■ **Source material**:
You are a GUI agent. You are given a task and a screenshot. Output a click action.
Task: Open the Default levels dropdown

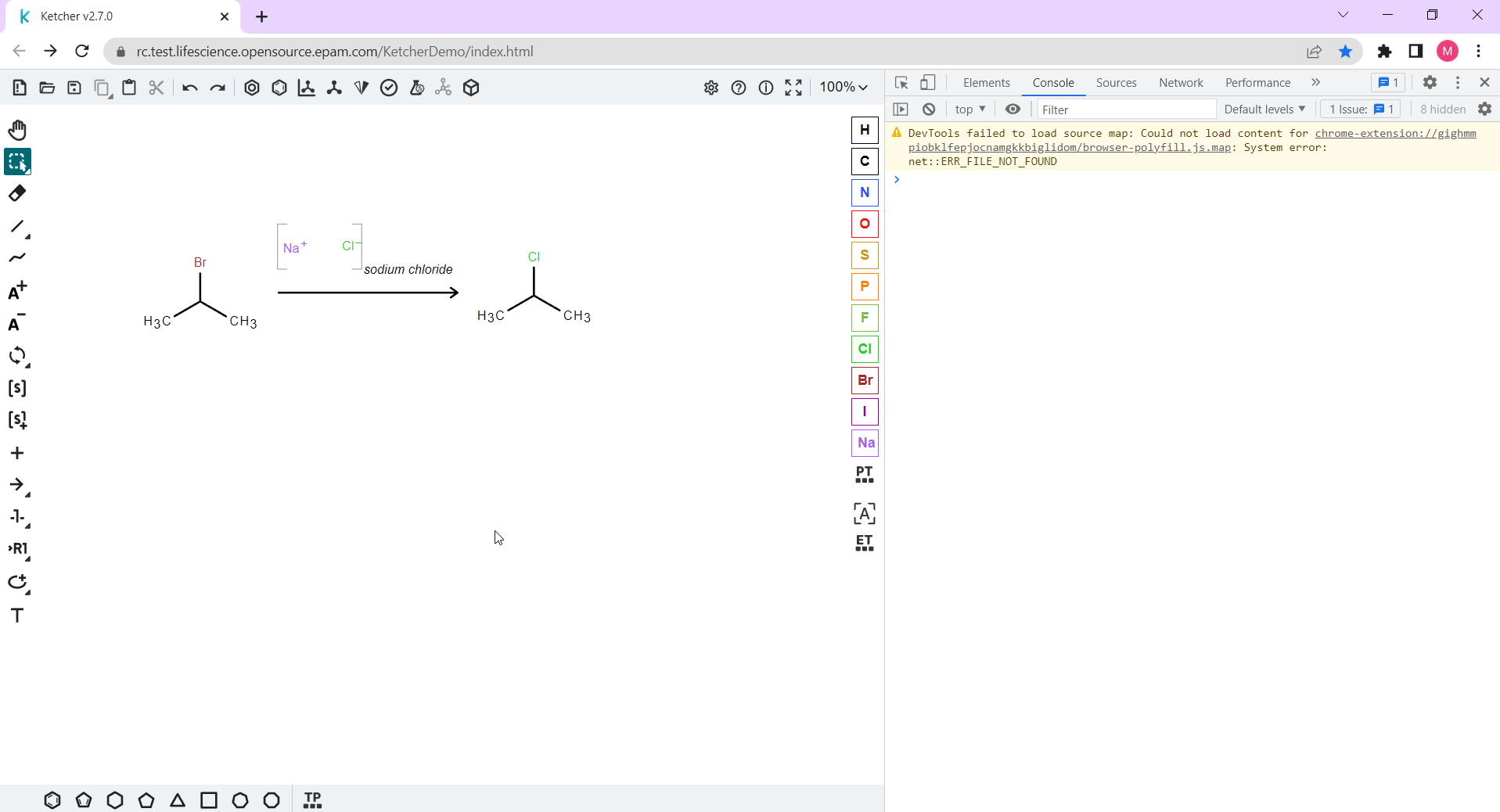pos(1263,109)
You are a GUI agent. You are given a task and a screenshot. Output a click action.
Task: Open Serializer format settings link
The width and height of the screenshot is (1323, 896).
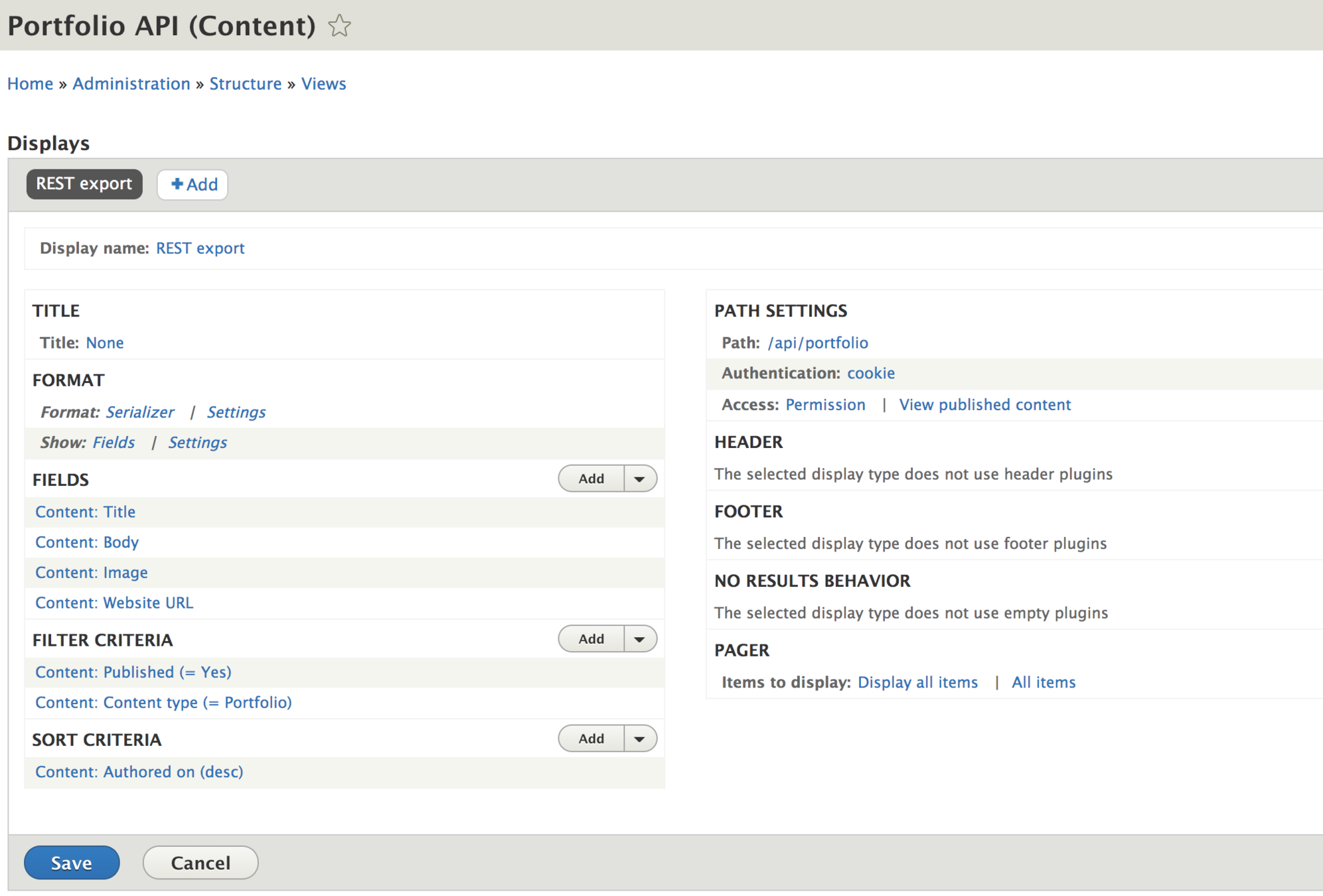(x=236, y=412)
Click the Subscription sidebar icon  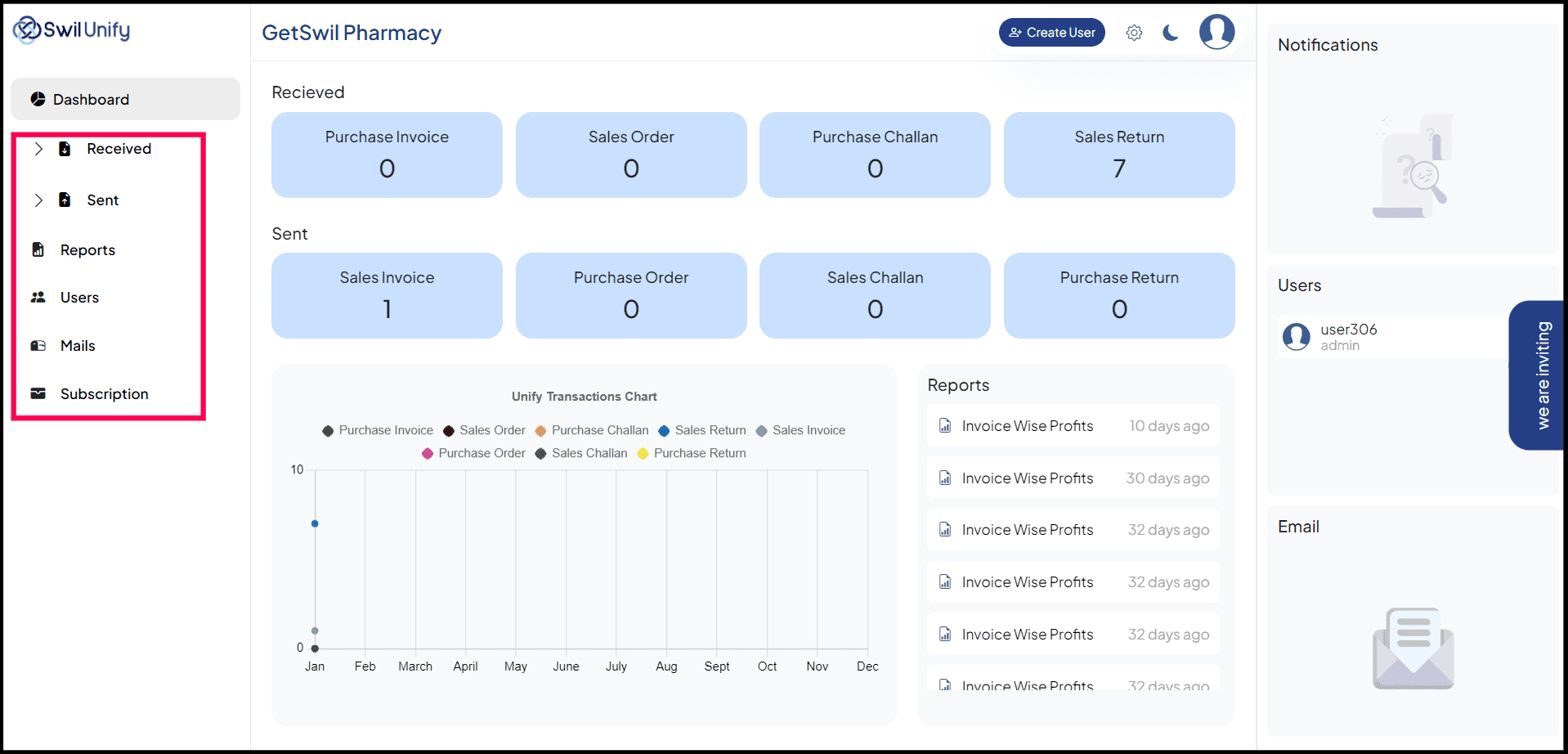pos(38,393)
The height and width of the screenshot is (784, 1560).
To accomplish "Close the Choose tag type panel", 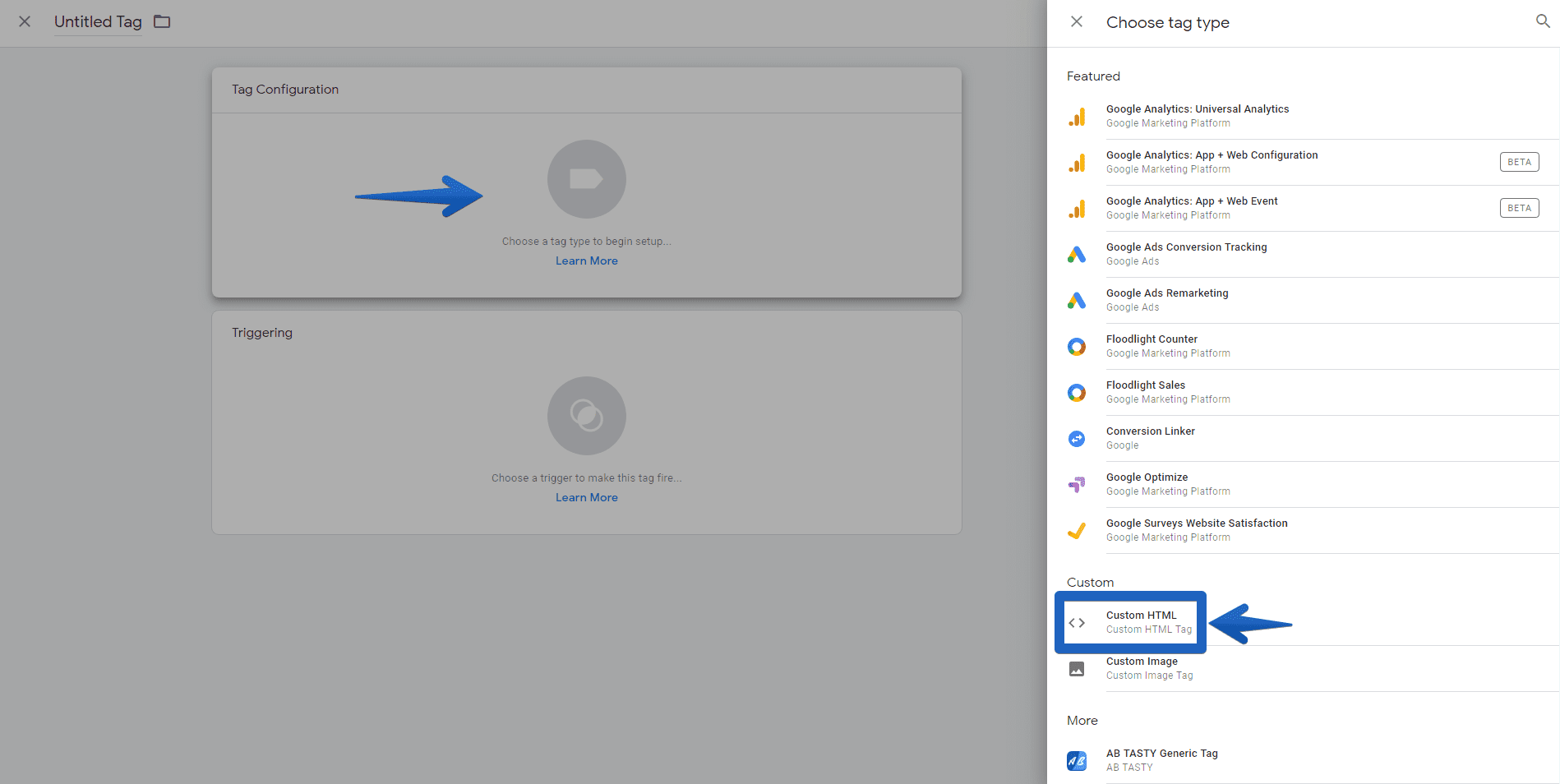I will pos(1077,21).
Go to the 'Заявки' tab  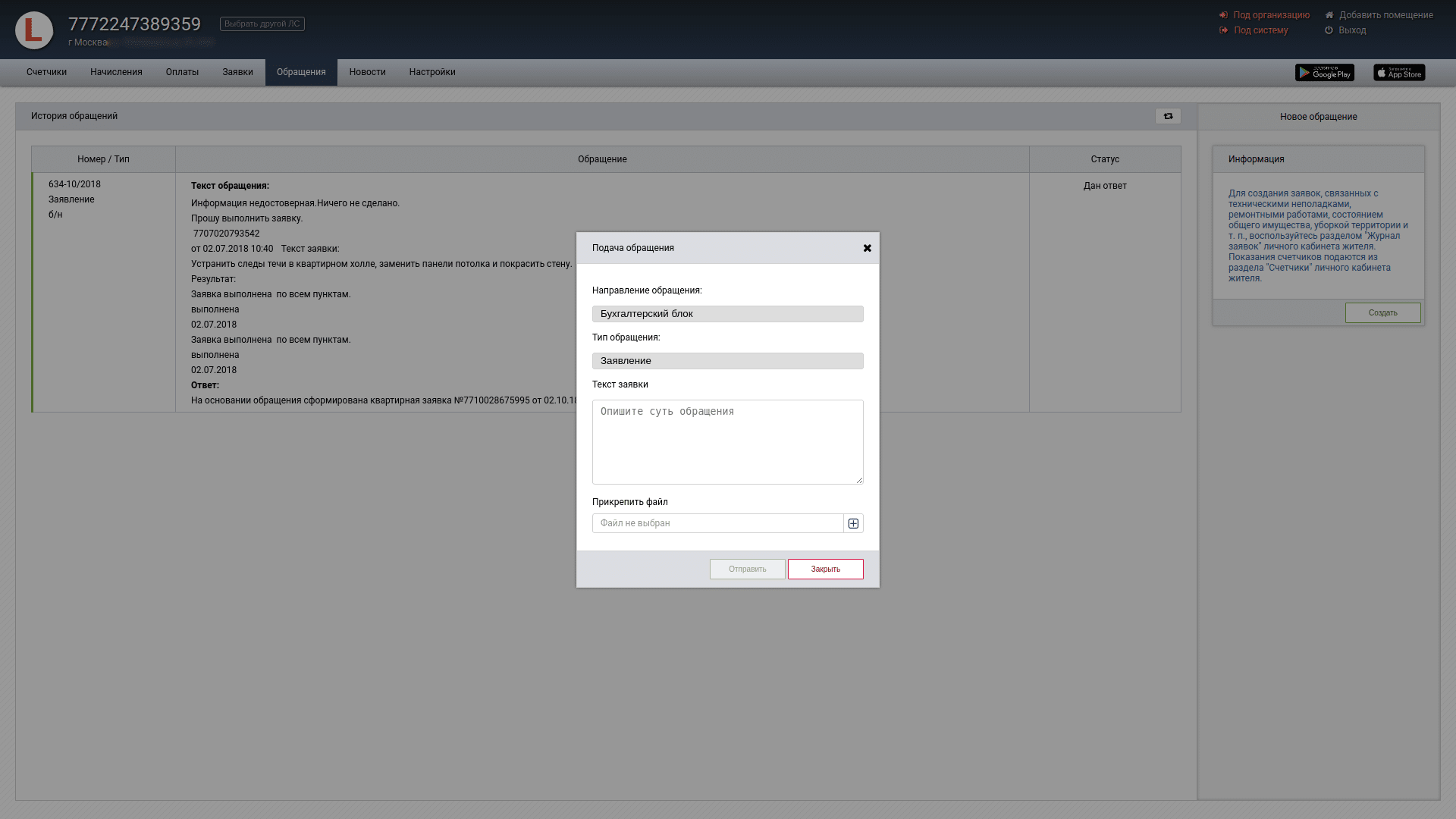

■ **What is needed**:
The required output is the exact lines from the opening line of the entries through the line with "Task: Open Serializer format settings link", inclusive, without pictures.

■ **Response to the exercise**:
You are a GUI agent. You are given a task and a screenshot. Output a click action.
Task: Open the Default levels dropdown

pos(1263,109)
You are a GUI agent. You are given a task and a screenshot. Output a click action.
Task: Open Serializer format settings link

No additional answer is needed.